Task list
1) In the limit solution, what is tan θ said to equal?
2) Translate this sentence from the limit solution into Spanish: "Start by rewriting the expression:"
3) Carry on the limit solution from the point at which it stops.
BEGIN Text
UpStudy AI · Accepted Answer

To find the limit:
$$
\lim _{x \rightarrow 0} \frac{\tan 5x}{\sin 9x}
$$
we can use the known limit $$\lim_{\theta \rightarrow 0} \frac{\sin \theta}{\theta} = 1$$ and the fact that $$\tan \theta = \frac{\sin \theta}{\cos \theta}$$.

Start by rewriting the expression:
$$
\frac{\tan 5x}{\sin 9x} = \frac{\sin 5x}{\cos 5x} \times \frac{1}{\sin 9x}
$$

Now, express the limit in a form that leverages the standard limit:
$$
\lim_{x \rightarrow 0} \frac{\tan 5x}{\sin 9x} = \lim_{x \rightarrow 0} \left( \frac{\sin 5x}{5x} \times \frac{5x}{\sin 9x} \times \frac{1}{\cos 5x} \right)
END Text
BEGIN Data section
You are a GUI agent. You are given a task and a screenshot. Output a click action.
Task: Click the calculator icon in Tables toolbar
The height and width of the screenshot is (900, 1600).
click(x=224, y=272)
END Data section
BEGIN Data section
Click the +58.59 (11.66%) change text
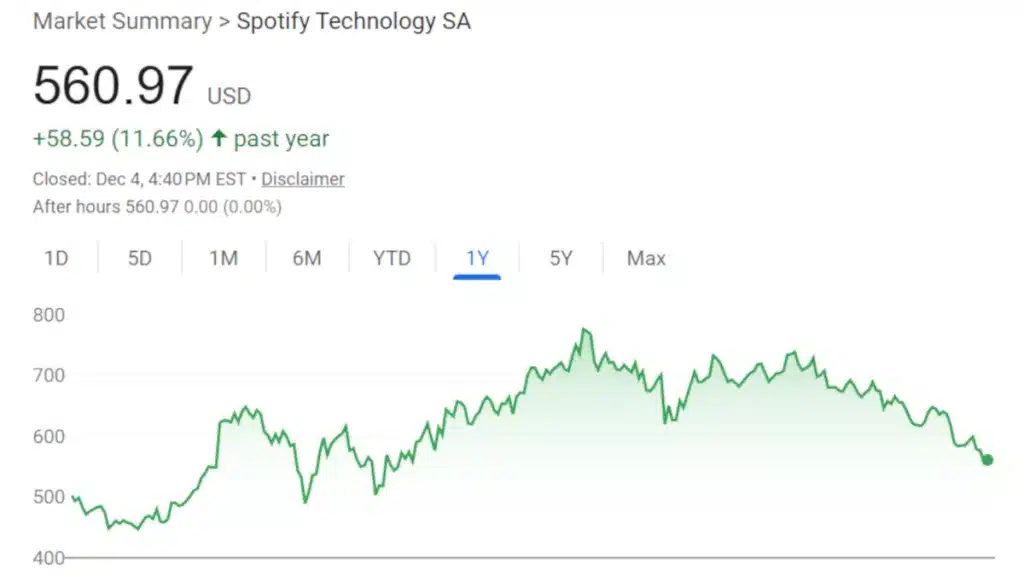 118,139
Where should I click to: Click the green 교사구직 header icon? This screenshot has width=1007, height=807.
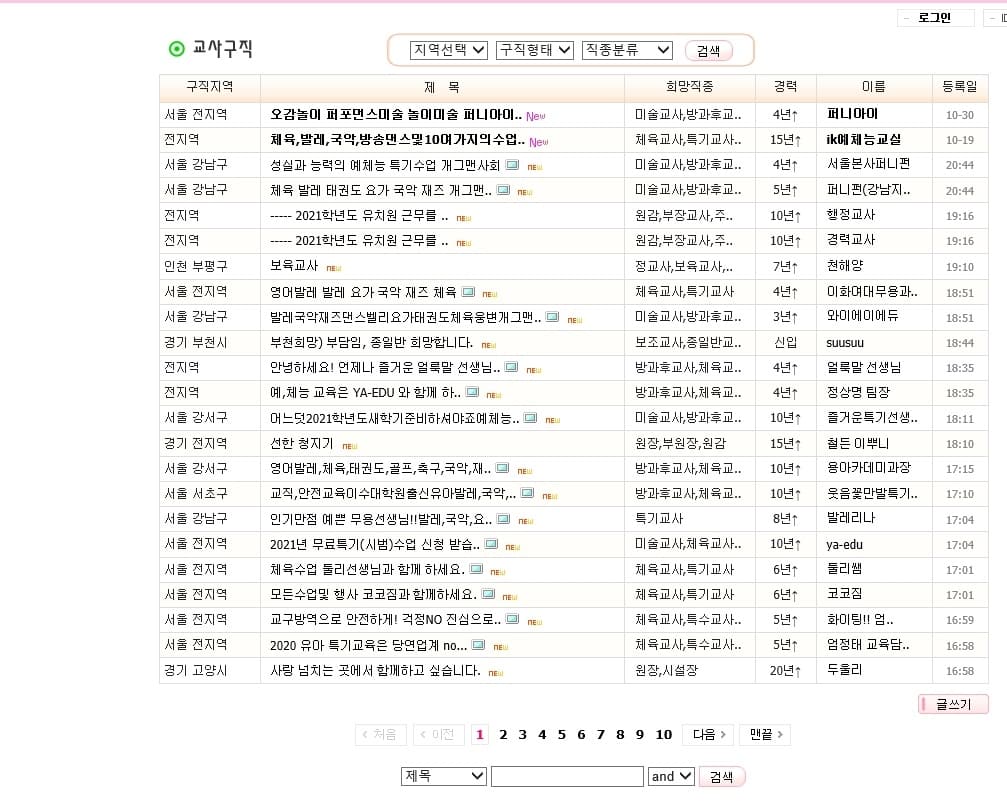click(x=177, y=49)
END Data section
Answers to the tasks
1) sin θ divided by cos θ

2) Comience reescribiendo la expresión:

3)
$$

Evaluating each part separately:
1. $$\lim_{x \rightarrow 0} \frac{\sin 5x}{5x} = 1$$
2. $$\lim_{x \rightarrow 0} \frac{5x}{\sin 9x} = \frac{5}{9}$$ (since $$\lim_{x \rightarrow 0} \frac{\sin 9x}{9x} = 1$$)
3. $$\lim_{x \rightarrow 0} \frac{1}{\cos 5x} = 1$$ (because $$\cos 0 = 1$$)

Multiplying these results together:
$$
1 \times \frac{5}{9} \times 1 = \frac{5}{9}
$$

**Answer:**

**A.** $$ \lim _{x \rightarrow 0} \frac{\tan 5 x}{\sin 9 x}= \frac{5}{9} $$
The limit is $$ \frac{5}{9} $$.

Find the following limit using .

Select the correct choice below and, if necessary, fill in the answer box in your choice.
A. (Type an integer or a simplified fraction.)
B. The limit does not exist.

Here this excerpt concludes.